コマ回し・二重跳び・竹馬・逆上り・クロール。娘は、これまでに多くの壁をクリアした。スポ根番組育ちの昭和型父親のコーチングのもとで。自ら手本を示す→もがいていると「頑張れば出来る」「努力だ」と叱咤激励の嵐→娘の半べそ。この過程は必須である。そして、次なる壁は『一輪車』だった。私の子供の頃は無かった。手本も示せない。それでも、練習法やコツを調べ、さも偉そうにコーチング。あきまりの叱咤激励の嵐と半べそ。黙々と取り組む娘は、この壁もクリアした。多くの日々を費やしただけに、喜びはひとしおだ。もちろん私も。

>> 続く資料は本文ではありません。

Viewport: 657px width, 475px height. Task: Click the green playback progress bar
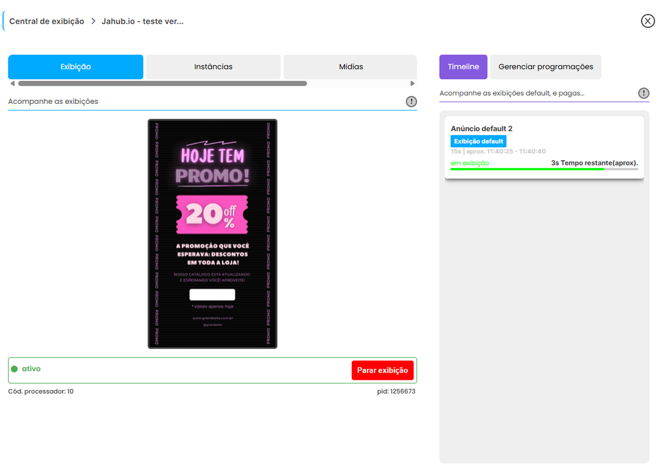[x=527, y=169]
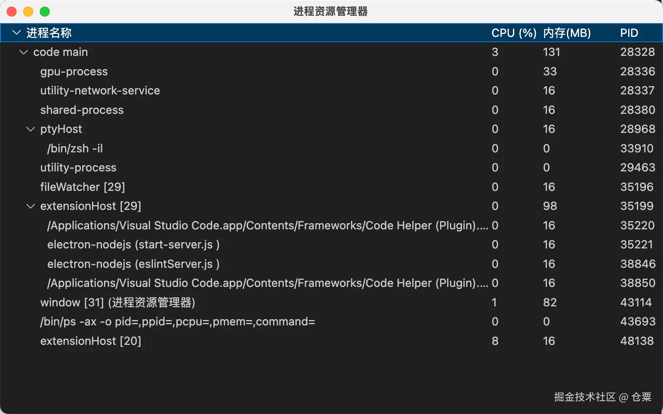Collapse the ptyHost process node
The height and width of the screenshot is (414, 663).
pos(31,129)
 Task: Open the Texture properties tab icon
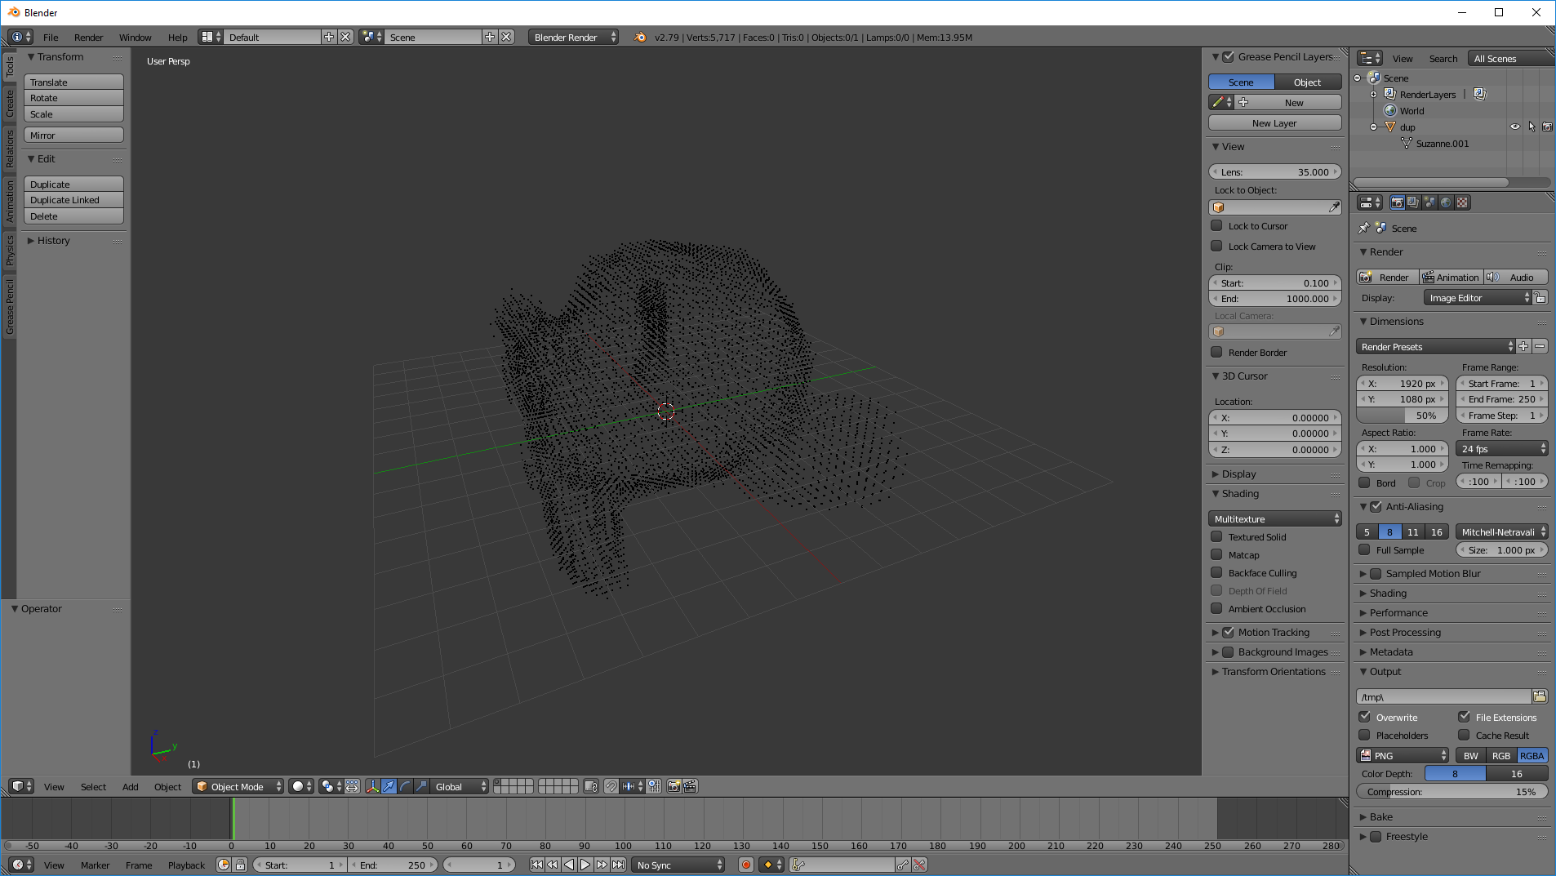click(x=1462, y=202)
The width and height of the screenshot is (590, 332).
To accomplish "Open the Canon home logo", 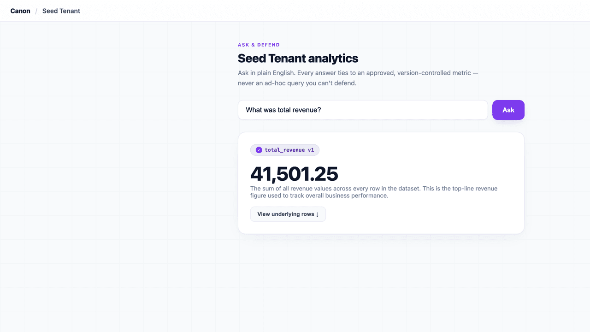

「よくやった!諦めずに頑張っていたもんな。お父ちゃんの言うとおりだろ。」
「うん。」
感動の結末である。しかし、続きがあった。
「お父ちゃんも、やってみて。努力すれば、出来るよ。」
「エッ!」
毎日5分の努力と継続の日々が始った。昭和型父親なので、『血と汗と涙の取り組み』は、あえて伏す。2カ月が経過し、公園の子供たちが興味を示さなくなった頃である。"ふわっ"と全身にきた。"スゥ~"
「やった!」
この感覚は、あの頃のものだ。娘と同じ感覚を共有したのだ。親としての姿勢を示すことが出来たと1人ゴチになり、美酒に酔う。
「今度は、親子で大技、メリーゴーランド」
数カ月後、娘は器楽部に入部し、アコーディオンと格闘することになる。これには、鬼コーチの出番は無い。これ以降もだろう。この壁は、異なる意味で越えるべき壁だったに違いない。子は、1まわり成長した分、親との距離は、2まわりも離れていくように感ずる。しかし、どこまでも伸びてゆき、決してちぎれることのない、見えない糸を紡いでいきたい。